El Impuesto sobre la renta ha sido muy cuestionado desde sus
orígenes. Para los partidarios de la prioridad de los derechos individuales
su puesta en práctica constituye una cesión inadmisible de los derechos del
ciudadano, ya que supone dar al Estado el poder de saquear los bolsillos sin
contraprestación objetiva. En Francia, Gran Bretaña y sobre todo en Estados
Unidos la batalla política fue durísima. Todavía, de vez en cuando, algún
filósofo solitario se atreve a cuestionar la ética del impuesto a pesar de los
años que lleva aplicándose en la mayor parte de los países.
Por si fuera poco, su puesta en práctica, al menos, en
España adquiere tintes orwellianos. Mediante una cuidadosa propaganda (“Hacienda
somos todos”) se ha convencido al ciudadano que el impuesto es “bueno”, un “deber
cívico” un sacrificio que se hace en pro del “bien común” y que una de las
cosas que más caracteriza al “buen ciudadano” es la religiosidad con la que
paga sus impuestos. La moralidad o finalidad de los mismos ni siquiera se
cuestiona, tanto menos se debate. Un “buen
ciudadano” no hace ese tipo de preguntas. Sin embargo la diferencia entre un
impuesto y un saqueo legalizado está en los medios como en los fines, hasta el
punto que podríamos definir “política económica” como el arte de administrar
los impuestos.
Cuando digo “religiosidad” no hablo por hablar. Una vez
asentado los dogmas del “deber cívico”, “la necesidad del pais” y el “bien
común” ya es innecesario pensar o debatir. El mero hecho de poner en cuestión
la necesidad o la moralidad, o la cuantía de algunos impuestos atrae inmediatamente
calificativos como egoísta, antisolidario, antisocial, o peores.
Sólo desde una visión religiosa (y por lo tanto dogmática) de
los impuestos es posible que el ciudadano, además de hacer su propia
declaración, asuma las perversas figuras del “responsable último” o de la
“diligencia exigible”. Ser el “responsable último” implica no sólo pagar sin
chistar, sino asegurarse con la “diligencia exigible” de que le hayan cobrado
hasta el último céntimo de su propio dinero. Así se exhonera de responsabilidad
a la Administración
o a las empresas y se obliga al ciudadano a ser su mismo inspector de Hacienda.
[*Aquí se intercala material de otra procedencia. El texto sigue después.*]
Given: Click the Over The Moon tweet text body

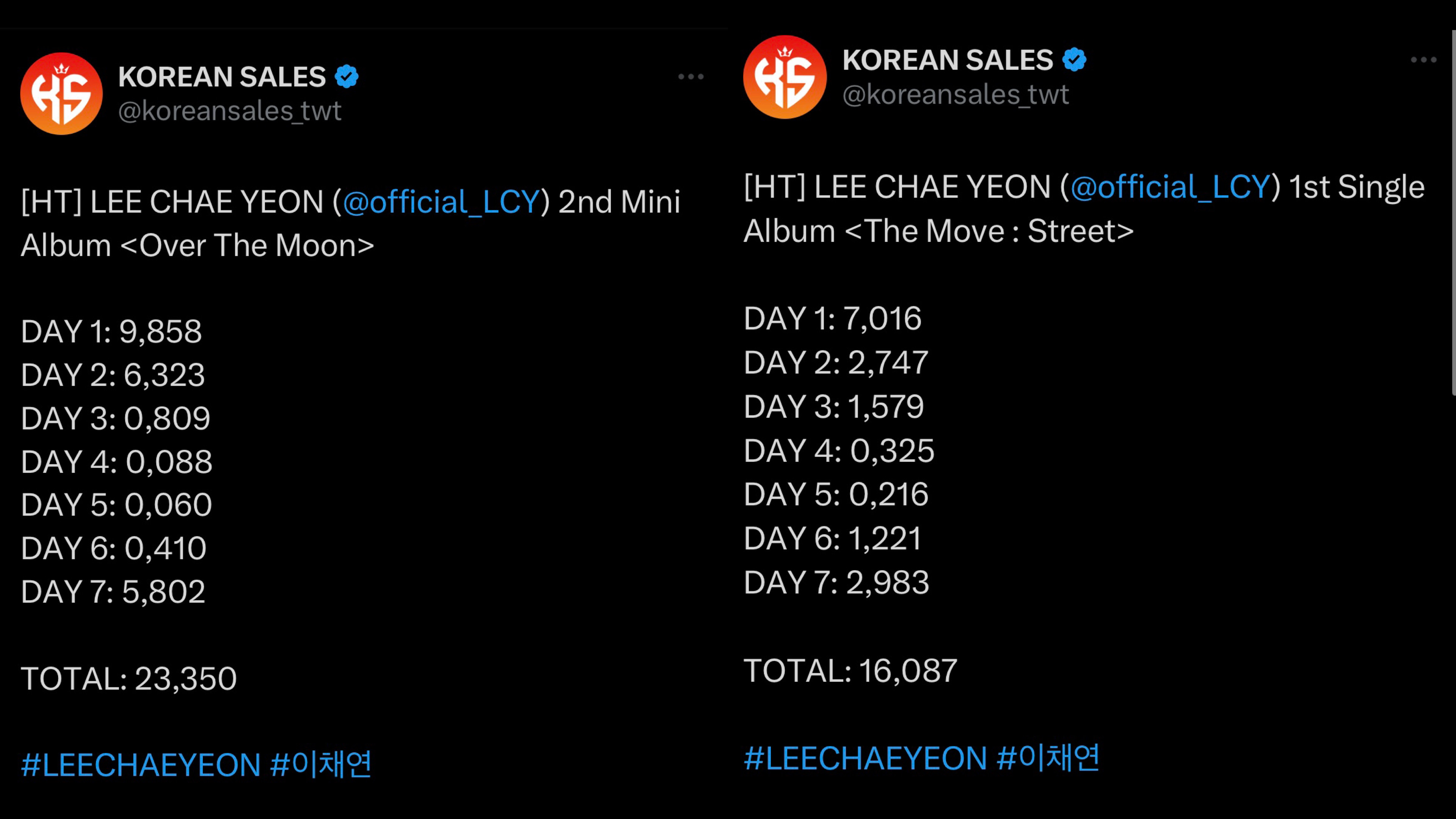Looking at the screenshot, I should 350,224.
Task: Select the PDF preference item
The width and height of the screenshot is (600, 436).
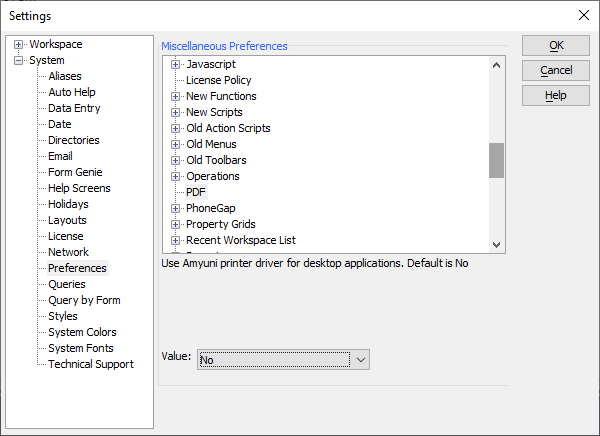Action: (196, 192)
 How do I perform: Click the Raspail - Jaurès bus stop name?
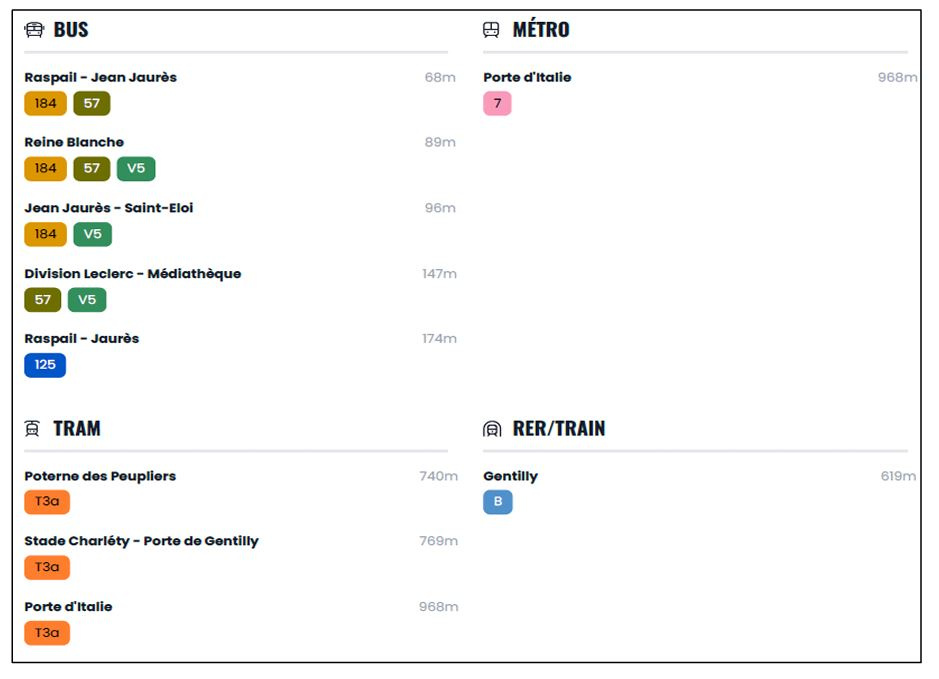(x=81, y=338)
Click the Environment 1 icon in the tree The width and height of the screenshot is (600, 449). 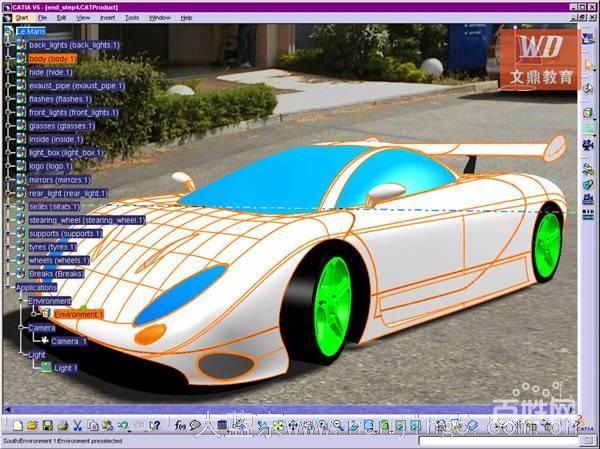click(46, 314)
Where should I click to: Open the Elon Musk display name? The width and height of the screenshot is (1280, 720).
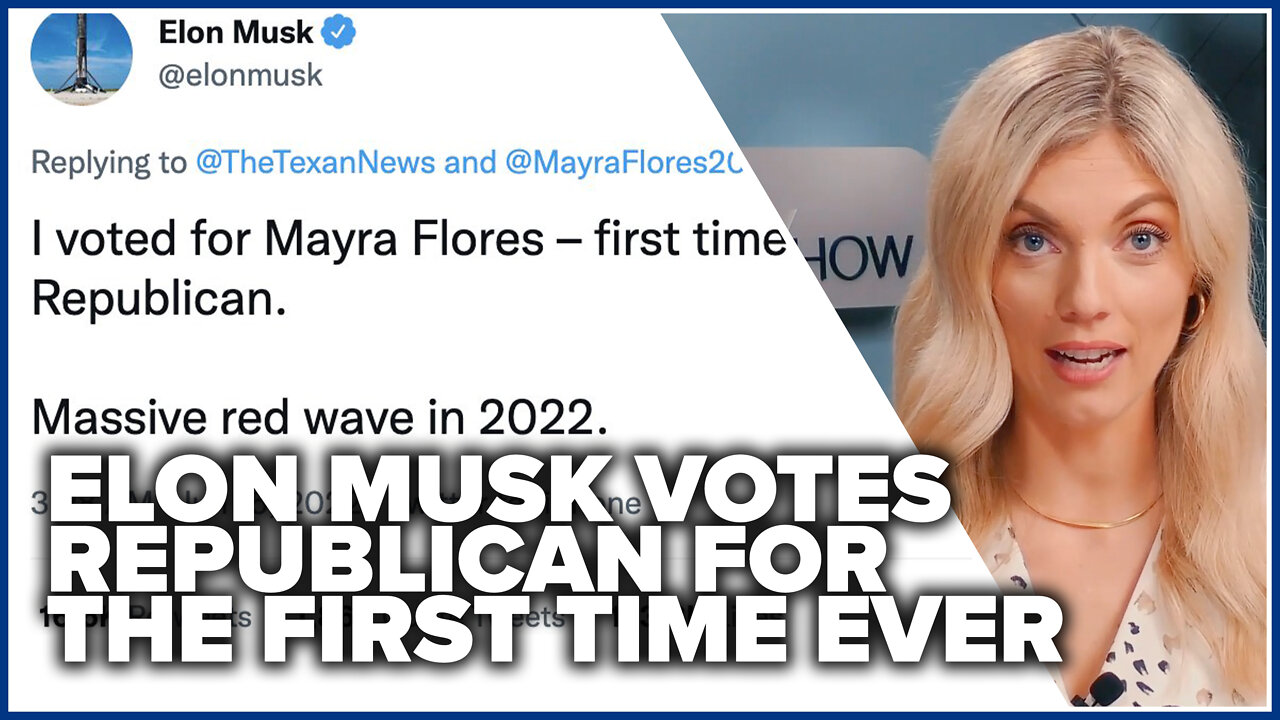(238, 33)
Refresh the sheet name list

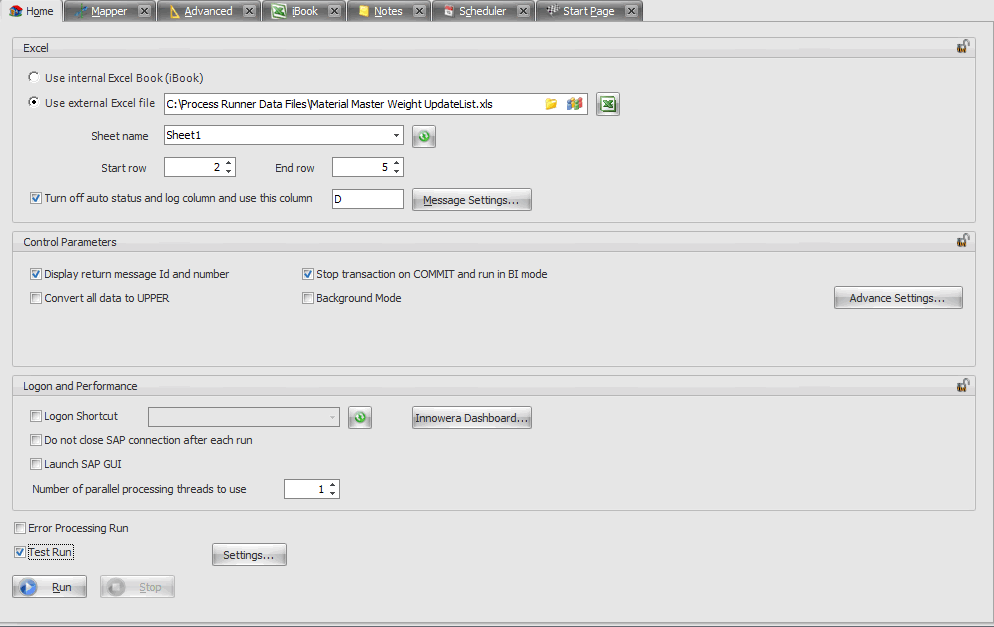click(424, 137)
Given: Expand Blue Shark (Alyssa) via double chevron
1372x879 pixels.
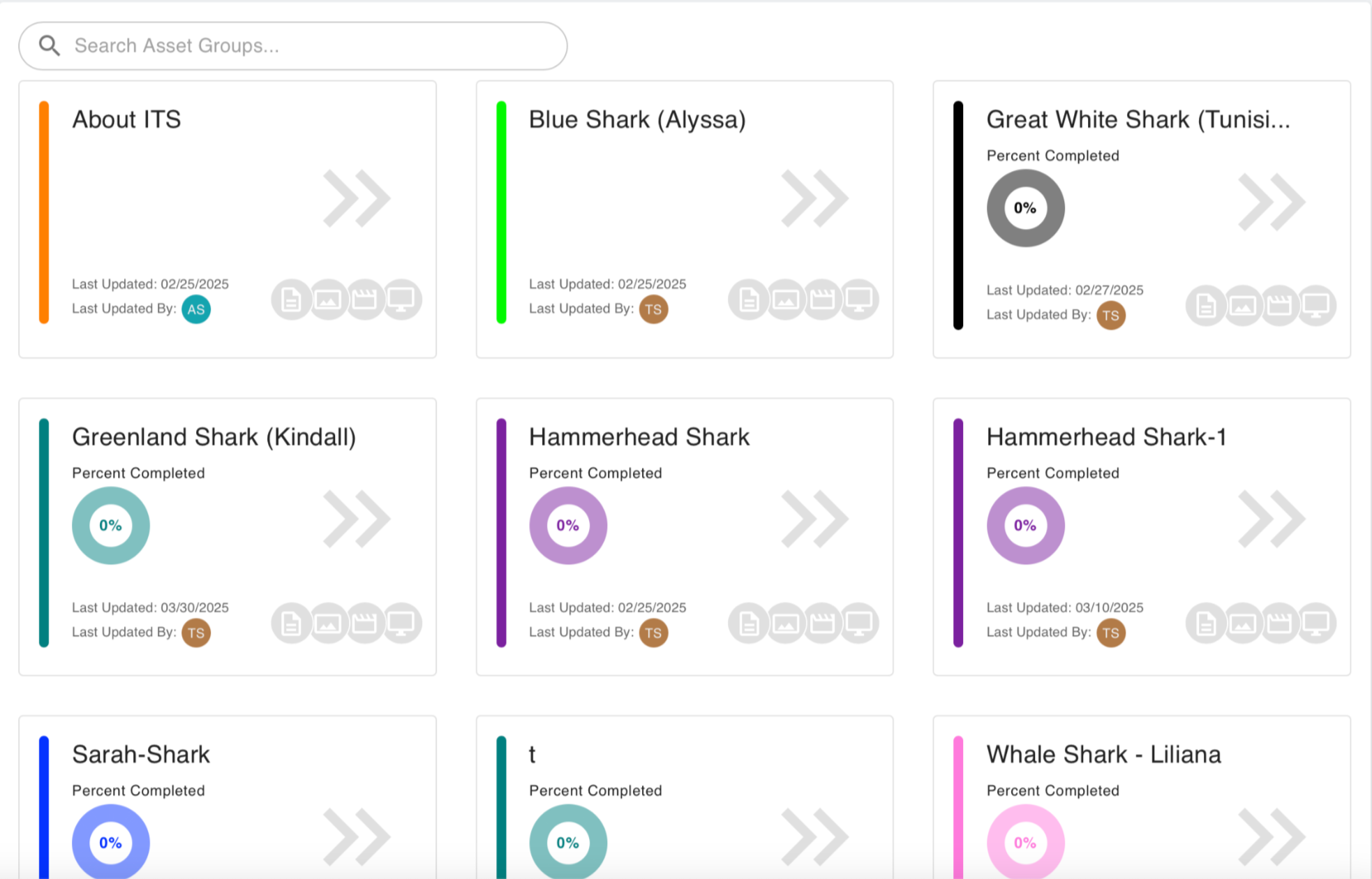Looking at the screenshot, I should pyautogui.click(x=814, y=198).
Sin pelos en la lengua: Se le ha convencido para ser cómplice necesario de su
propio robo.
Algo huele mal en la Agencia Tributaria
Dada la complejidad del actual sistema fiscal (sólo el manual básico de la Declaración de la Renta tiene 456 páginas,
está redactado en una oscura jerga burocrática accesible sólo a expertos y
plagado de referencias legislativas inaccesibles) la pretensión que el ciudadano
medio sea el “responsable último” de sus propios impuestos es, como mínimo,
surrealista. En la práctica asumir dicha responsabilidad pasa por contratar un
gestor con el consiguiente coste añadido. Pero el gestor tampoco es responsable
de sus propios errores: lo es el ciudadano que lo contrata. Incluso si acudieras a la Agencia Tributaria. Absurdo sobre
absurdo.
Por añadidura la “diligencia exigible” es una ¿figura
delictiva? que permite a la
Administración sancionar al ciudadano por cualquier error
cometido en la declaración sea o no el causante, haya o no haya intencionalidad.
La arbitrariedad es patente ya que no se basa en criterios objetivos sino en el
criterio de un funcionario de la Administración (que es juez y parte y a menudo
causante del error). El ciudadano está indefenso pues ni siquiera se le permite
alegar ignorancia o información errónea. Como si de un tribunal de la Inquisición se tratase,
el ciudadano acusado de evasor se verá obligado a tratar de probar su inocencia
y, si lo consigue, será condenado precisamente por ser inocente.
Mención aparte merece la “picaresca” que ha desarrollado la
agencia tributaria para exprimir al máximo al pobre contribuyente atrapado en
un error. Algo he hablado de eso pero otra vez será.